Savannah se sintió traicionada, pero decidió no creerse nada… No hasta que lo hubiera escuchado de labios del propio Travis.

El problema fue que Travis no volvió a llamar ni regresó al rancho. Y se casó con Melinda Reeves dos semanas después de haber hecho el amor con ella en el estanque.

«Nunca volveré a dirigirle la palabra», se prometió, furiosa, la mañana de la boda. Para decepción de su madre, se negó a asistir a la ceremonia.

– No puedo, mamá -admitió cuando Virginia le pidió una explicación-. Simplemente, no puedo.

– ¿Por qué no? -le preguntó su madre, sentada en el borde de la cama, mirando a su hija pequeña con expresión preocupada.

Savannah se había acercado a la ventana y fingía contemplar el paisaje.

– Travis… Travis y yo hemos tenido un… desacuerdo.

– Eso es normal entre hermanos…

– ¡No es mi hermano!

– Ah, entiendo… -Virginia arqueó una ceja.

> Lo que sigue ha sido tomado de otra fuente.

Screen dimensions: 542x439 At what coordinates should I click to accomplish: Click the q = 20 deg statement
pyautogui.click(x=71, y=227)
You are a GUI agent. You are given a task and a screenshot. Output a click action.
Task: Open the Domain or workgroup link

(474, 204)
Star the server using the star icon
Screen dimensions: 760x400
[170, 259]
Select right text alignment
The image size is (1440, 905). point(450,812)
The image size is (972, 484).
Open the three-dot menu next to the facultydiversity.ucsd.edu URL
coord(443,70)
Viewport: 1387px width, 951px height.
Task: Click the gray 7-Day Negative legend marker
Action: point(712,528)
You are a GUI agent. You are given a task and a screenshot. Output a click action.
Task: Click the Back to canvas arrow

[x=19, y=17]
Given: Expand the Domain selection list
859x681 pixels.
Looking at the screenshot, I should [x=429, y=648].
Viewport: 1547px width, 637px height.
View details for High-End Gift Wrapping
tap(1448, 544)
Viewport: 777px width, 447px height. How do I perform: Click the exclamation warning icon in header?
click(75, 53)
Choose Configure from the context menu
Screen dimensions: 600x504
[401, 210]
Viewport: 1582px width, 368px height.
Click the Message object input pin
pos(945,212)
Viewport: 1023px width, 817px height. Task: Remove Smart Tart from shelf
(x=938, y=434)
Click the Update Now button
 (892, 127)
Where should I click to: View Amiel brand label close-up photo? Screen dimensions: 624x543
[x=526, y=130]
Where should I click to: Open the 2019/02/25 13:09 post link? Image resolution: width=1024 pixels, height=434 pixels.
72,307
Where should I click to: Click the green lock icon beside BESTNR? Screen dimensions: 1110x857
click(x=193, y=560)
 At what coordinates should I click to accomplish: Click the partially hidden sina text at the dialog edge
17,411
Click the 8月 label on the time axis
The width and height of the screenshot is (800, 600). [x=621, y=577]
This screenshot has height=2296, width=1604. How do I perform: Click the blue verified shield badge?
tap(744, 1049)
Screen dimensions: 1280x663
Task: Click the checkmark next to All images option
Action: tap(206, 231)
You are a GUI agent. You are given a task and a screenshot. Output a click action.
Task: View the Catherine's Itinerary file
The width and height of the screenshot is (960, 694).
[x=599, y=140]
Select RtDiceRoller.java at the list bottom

– Pues no sé cómo puedes entenderlo -repuso Savannah. Se sentía desgarrada por dentro. Nadie podía comprenderla, y mucho menos su madre. ¿Por qué no la dejaba en paz todo el mundo de una vez?

Pero las siguientes palabras de Virginia la dejaron paralizada de estupor:

– Siempre es duro enamorarse del hombre equivocado.

– ¿Qué? ¿Cómo…?

– ¿Que cómo lo sé? Lo sé y basta -esbozó una sonrisa triste-. Yo también he sido joven y…, bueno, he cometido unos cuantos errores.

– ¿Con papá?

Virginia evitó la mirada de su hija.

– Sí, cariño. Con tu padre.

Había algo enigmático en su voz, pero Savannah no podía pensar en ello. Ni en nada más, por cierto… ¡Melinda Reeves iba a convertirse en la mujer de Travis McCord! Tenía la sensación de que todo su mundo se estaba desmoronando.

– Pero es que lo quiero tanto… -admitió.

– Y él está a punto de casarse. No puedes hacer nada para evitarlo. Ya no.

– Claro que sí -replicó, llorando-. Pienso olvidarme de él. Jamás volveré a dirigirle la palabra. Y… jamás volveré a enamorarme de ningún hombre.

Virginia también se había emocionado. Le sonrió a través de un velo de lágrimas.

– No seas tan dura, ya encontrarás alguno que merezca la pena. David Crandall te quiere.

– Mamá… -Savannah puso los ojos en blanco-. David sólo es un… amigo.

– ¿Y Travis era algo más?

– Sí.

– Ah -la respuesta pareció sorprenderla. Y preocuparla también.

– No te avergüences de mí, por favor.

– ¿Todavía lo quieres? -preguntó su madre, suspirando.

– Ya no -cerró los puños, decidida-. Ya no, y nunca más.

Travis pronto se convertiría en el marido de Melinda, así que ya no podía importarle menos.

Lo que no se imaginaba era que nueve años después todavía estaría intentando convencerse de que no le importaba en absoluto.